Spot zinc concentrate was offered to China at TCs of $130 per tonne versus around $80 in April.
Chinese zinc smelters had increased orders for spot zinc concentrate imports in March-April as Chinese zinc prices were strong, supported by the 159,000-tonne purchase by the State Reserves Bureau.
But rises in Chinese spot zinc prices have lagged behind LME this month, making imported concentrate priced off the LME less attractive versus domestic material, smelter officials said.
"We may see TCs rising to $150-$160 soon," said an executive at Zhuzhou Smelter <600961.SS>, the country's top zinc producer with capacity of 500,000 tonnes a year.
Firm domestic prices were encouraging miners in China to resume production, said a trading manager at Yuguang Gold and Lead <600531.SS>, the country's top lead producer and also operator of 200,000 tonnes of zinc smelting capacity.

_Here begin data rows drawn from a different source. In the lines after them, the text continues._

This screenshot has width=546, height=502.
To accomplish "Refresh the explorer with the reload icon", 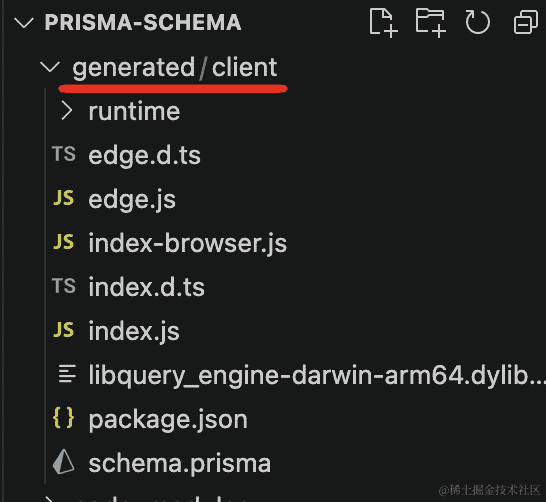I will [x=477, y=23].
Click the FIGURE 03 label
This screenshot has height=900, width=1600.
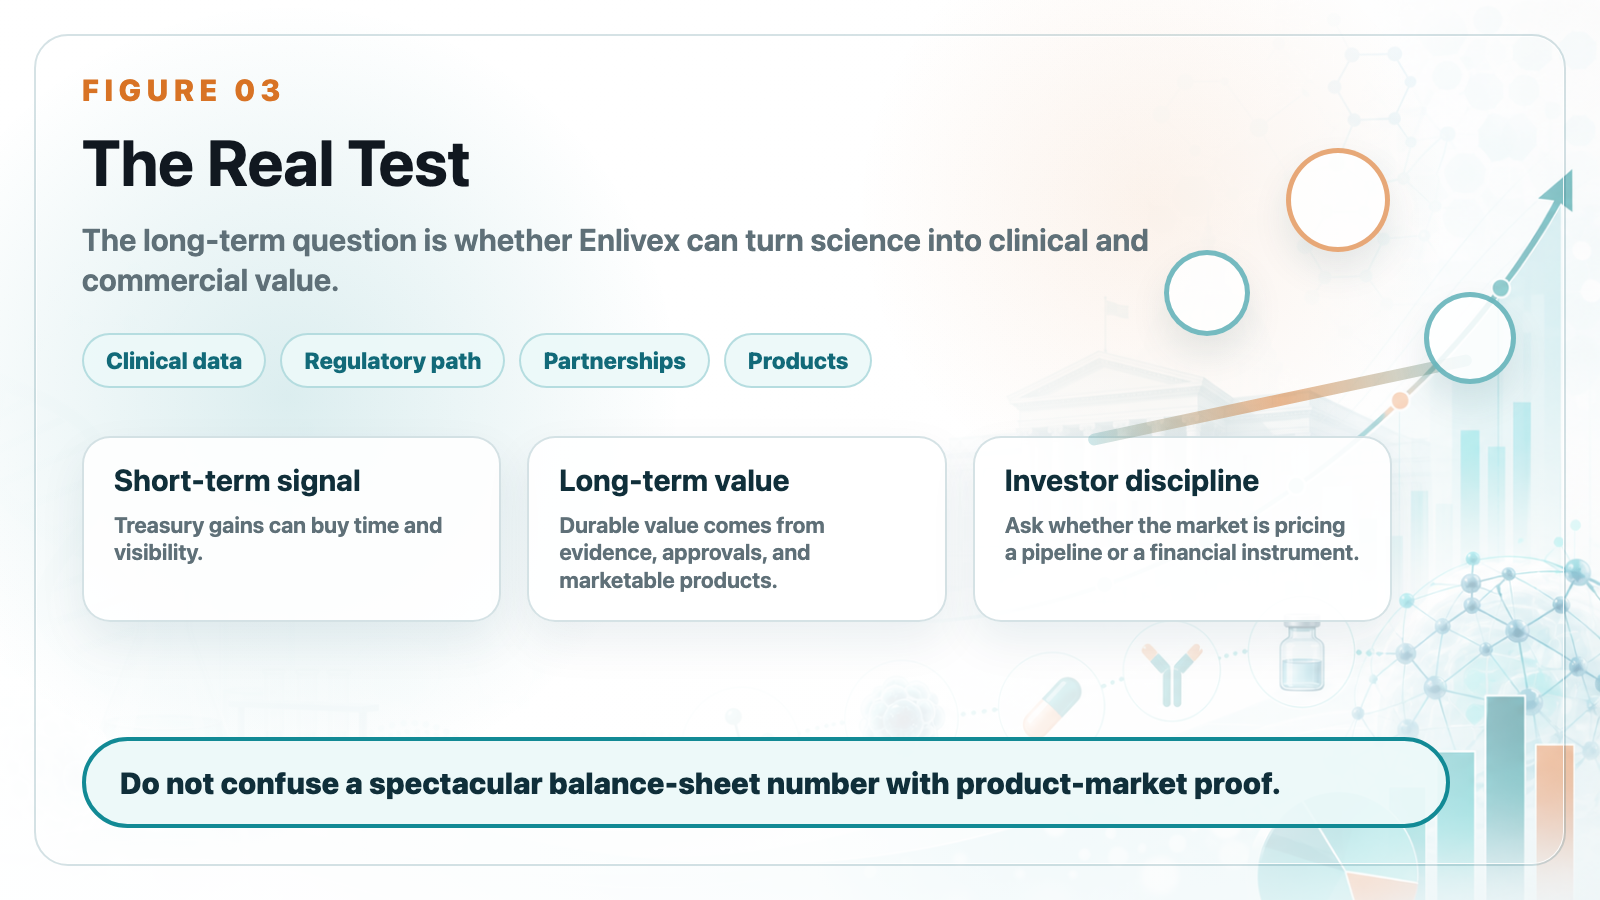[x=181, y=91]
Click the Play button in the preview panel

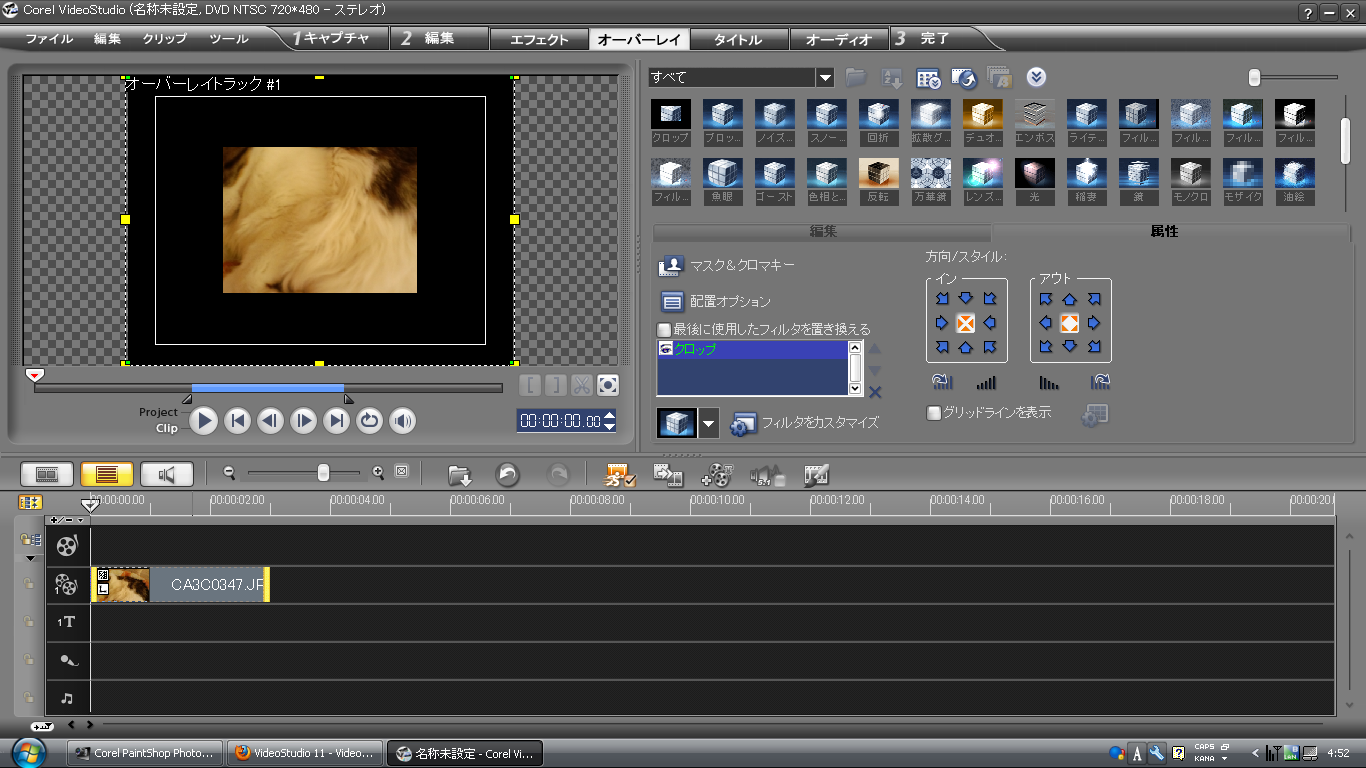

Chinese miners were paying smelters about 5,000 yuan per tonne for processing their concentrates versus about 4,000 yuan in April.
Concentrate production surged 20.3 percent on the month to 252,700 tonnes of zinc in May, official data showed.
"Most zinc smelters are running at full rates," thanks to sufficient concentrate supply, the trading manager at Yuguang said, although he cautioned that metal consumption was lagging behind the rise in supply.
WEAK METAL DEMAND, HIGH STOCKS
China's zinc consumption may fall nearly 2 percent on the year to 3.7 million tonnes this year, Antaike, a state-owned research group, predicts.
China's zinc consumption rose 4.4 percent on the year in 2008 and 7.9 percent in 2007, according to Antaike.
"Economic conditions would result in a fall this year," Liu Fan, an Antaike analyst said. She added that Beijing's stimulus packages were for infrastructure and that it would take years to see the full impact.
The trading manager at Yuguang said consumption remained lukewarm, though the demand from galvanized steel mills, the top zinc users in China, had increased in May compared with the previous four months.
But supply is increasing thanks to strong domestic output and huge imports.
Refined zinc output surged 30 percent on the month in March due to smelters' restarting of idled capacity and stayed little changed in April-May, with May output at 335,500 tonnes.
Strong Chinese prices drove up imports of refined zinc to 317,006 tonnes in the first four months of this year, more than 70 percent above the inflow in the whole of 2008.
bout 500,000 tonnes of refined zinc, nearly two months of China's consumption, has been stored at private and public warehouses since May, smelter officials said, including 85,816 tonnes in Shanghai Futures Exchange warehouses as of June 11.